This is the master thesis implementation work of Philipp Sieg. The major goal is to provide a software package for
- generating topic models,
- indexing documents with models,
- using the indexes for information retrieval, and
- evaluating models both qualitatively and quantitatively.
The folder tm-search-components contains the final versions of each component. The topic modeling functionality depends strongly on an implementation from the Machine Learning for Language Toolkit, v. 2.0.9 (MALLET; McCallum 2002). The NLP preprocessing components are taken from JCoRe, v. 2.3.0-SNAPSHOT (Hahn et al. 2016). The implementation of this topic modeling module consists of 5 components, deployed as Maven projects, v. 3.5.2:
This is the main project and the main dependency for the other projects. It implements the major functions for reading, preprocessing, training, and infering labels to documents. It contains the TopicModelGenerator, a commandline-tool for generating topic models on a given data set. The data set my be read from a file system or a database.
This is a simple commandline-tool for calculating and monitoring a held-out document evaluation. It uses the MALLET implementation of the left-to-right algorithm developed by Wallach (2008).
This is a JCoRe-component that infers labels to new documents and stores them in an index. The AE saves the index along with the whole model in a serialized object file at the end of the indexing process. The index is intended to be used by the search function provided by julielab-topic-modeling.
This is a UIMA typesystem for the jcore-topic-indexing-ae defining the features of a topic label.
This is a simple commanline-tool that merges a set of serialized model files from multiple jcore-topic-indexing-ae processes.

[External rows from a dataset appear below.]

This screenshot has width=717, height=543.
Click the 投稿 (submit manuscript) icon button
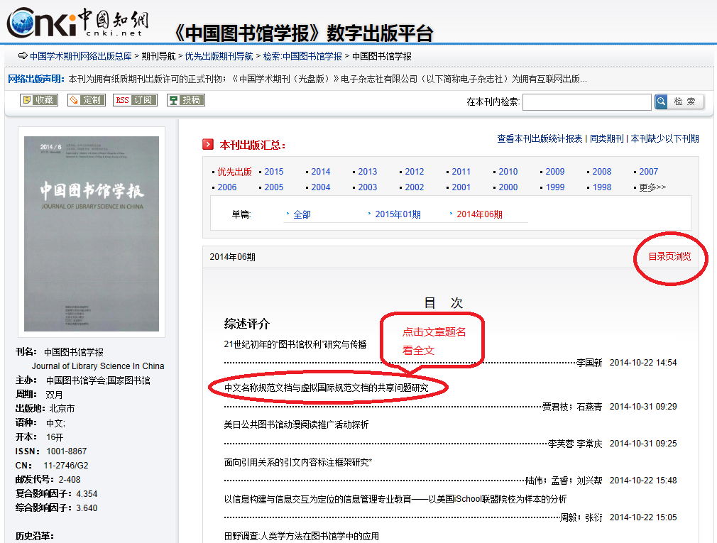point(186,100)
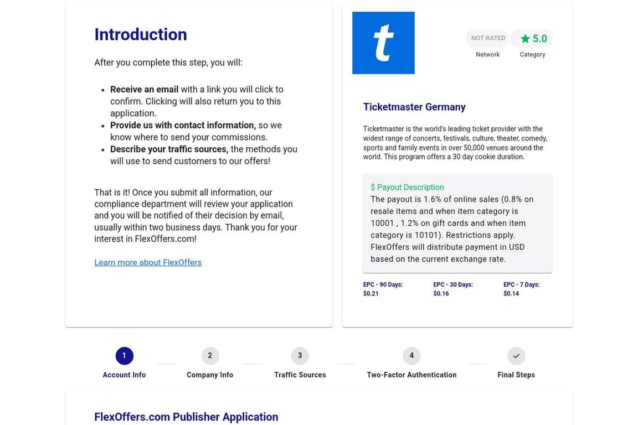Screen dimensions: 638x425
Task: Switch to Traffic Sources step label
Action: click(300, 375)
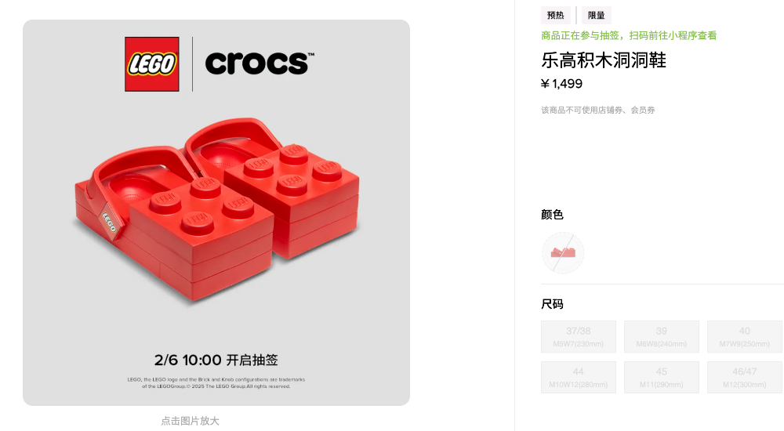This screenshot has width=784, height=431.
Task: Select the red shoe color swatch
Action: (x=563, y=253)
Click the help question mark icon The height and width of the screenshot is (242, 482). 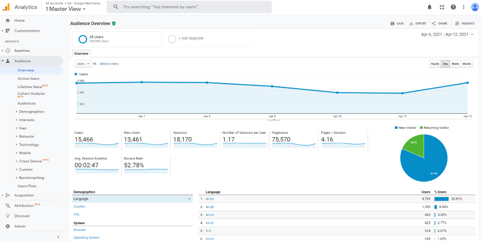click(x=453, y=7)
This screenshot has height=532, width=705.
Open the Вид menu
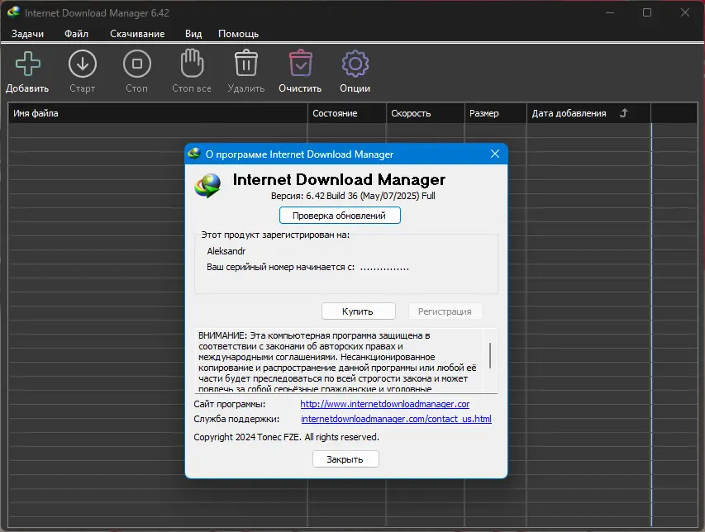pos(193,34)
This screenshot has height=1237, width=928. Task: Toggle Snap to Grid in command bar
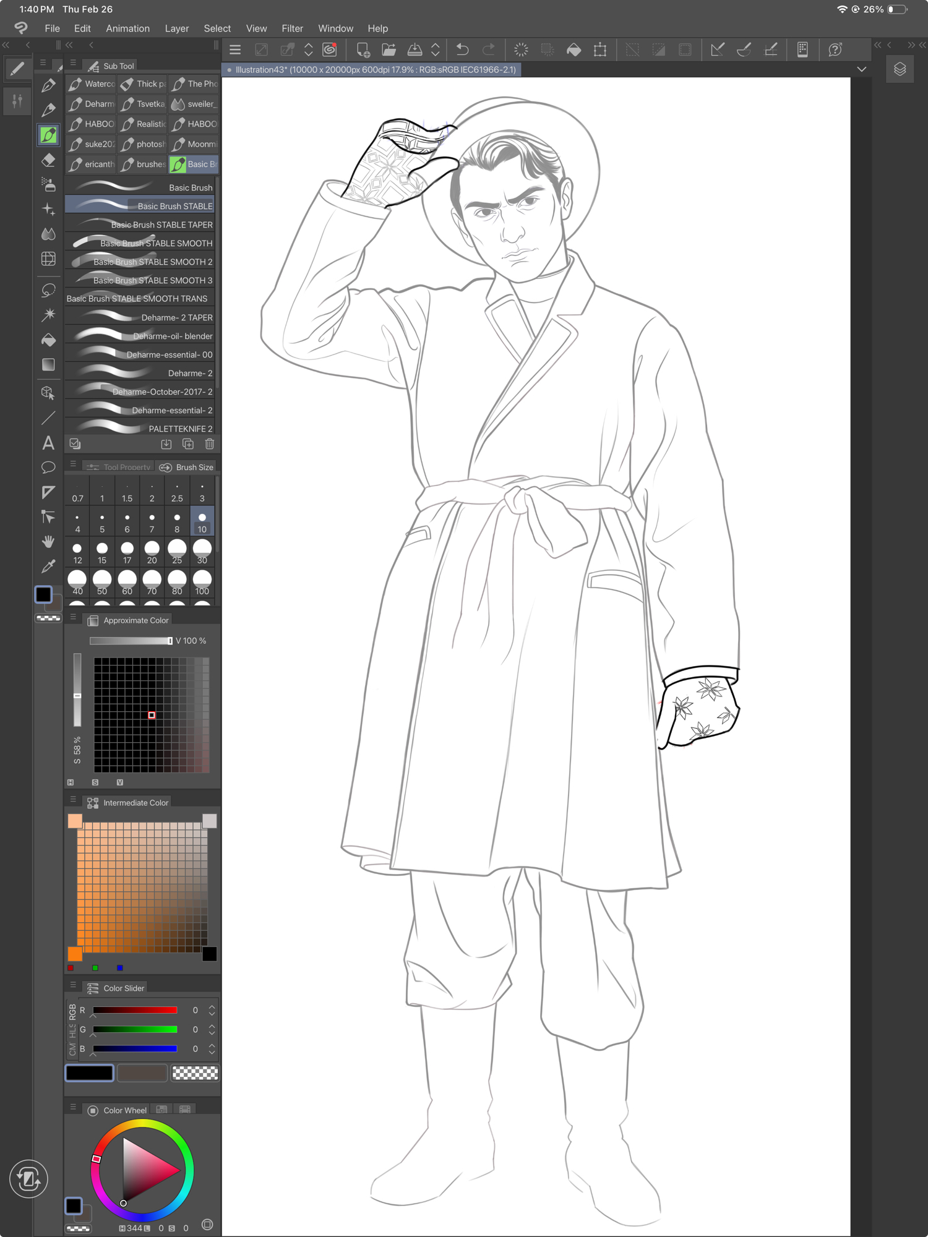[x=771, y=50]
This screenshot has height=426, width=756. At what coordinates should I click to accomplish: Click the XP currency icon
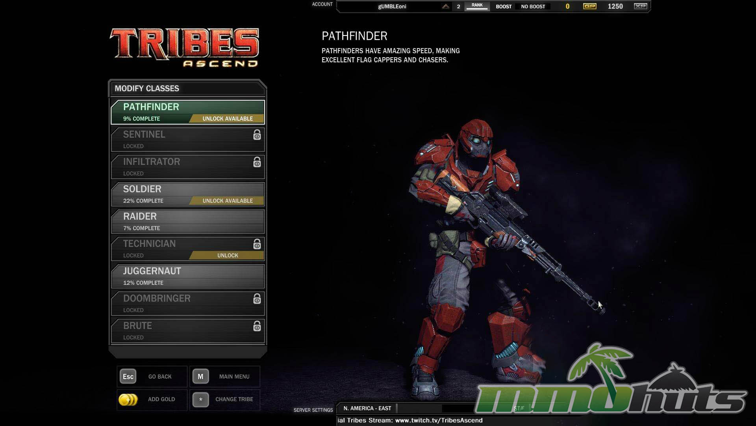(x=640, y=6)
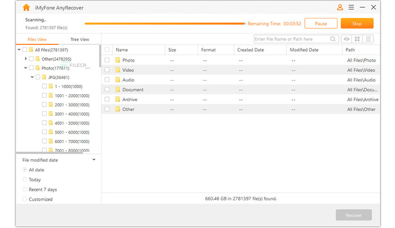The height and width of the screenshot is (228, 395).
Task: Open the user account icon
Action: pos(340,8)
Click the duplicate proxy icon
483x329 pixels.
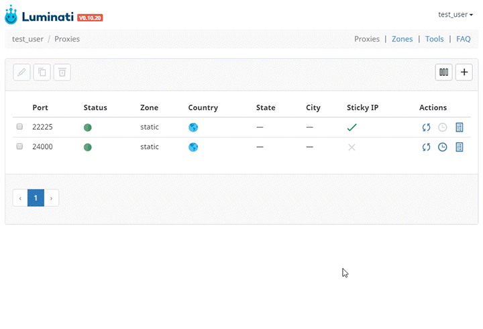tap(42, 72)
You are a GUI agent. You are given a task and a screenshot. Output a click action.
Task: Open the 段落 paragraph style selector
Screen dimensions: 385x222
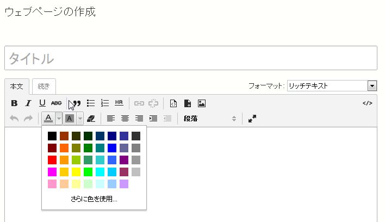[210, 119]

Additionally, the project provides configuration templates you can find here: https://github.com/JULIELab/julielab-topic-modeling/tree/master/configs
Hahn, Udo/Matthies, Franz/Faessler, Erik/Hellrich, Johannes (2016): UIMA-Based JCoRe 2.0 Goes GitHub and Maven Central ― State-of-the-Art Software Resource Engineering and Distribution of NLP Pipelines. In: Nicoletta Calzolari (Conference Chair), Khalid Choukri, Thierry Declerck, Marko Grobelnik, Bente Maegaard, Joseph Mariani, Asuncion Moreno, Jan Odijk, Stelios Piperidis (Hgg.): Proceedings of the Tenth International Conference on Language Resources and Evaluation (LREC 2016),. Portorož, Slovenia, S. 2502-2509.
McCallum, Andrew Kachites (2002): MALLET: A Machine Learning for Language Toolkit. http://mallet.cs.umass.edu.
Wallach, Hanna M. (2008): Structured topic models for language. PhD thesis, University of Cambridge.
Wallach, Hanna M./Murray, Iain/Salakhutdinov, Ruslan/Mimno, David (2009): Evaluation methods for topic models. In: Proceedings of the International Conference of Machine Learning, S. 1105-1112.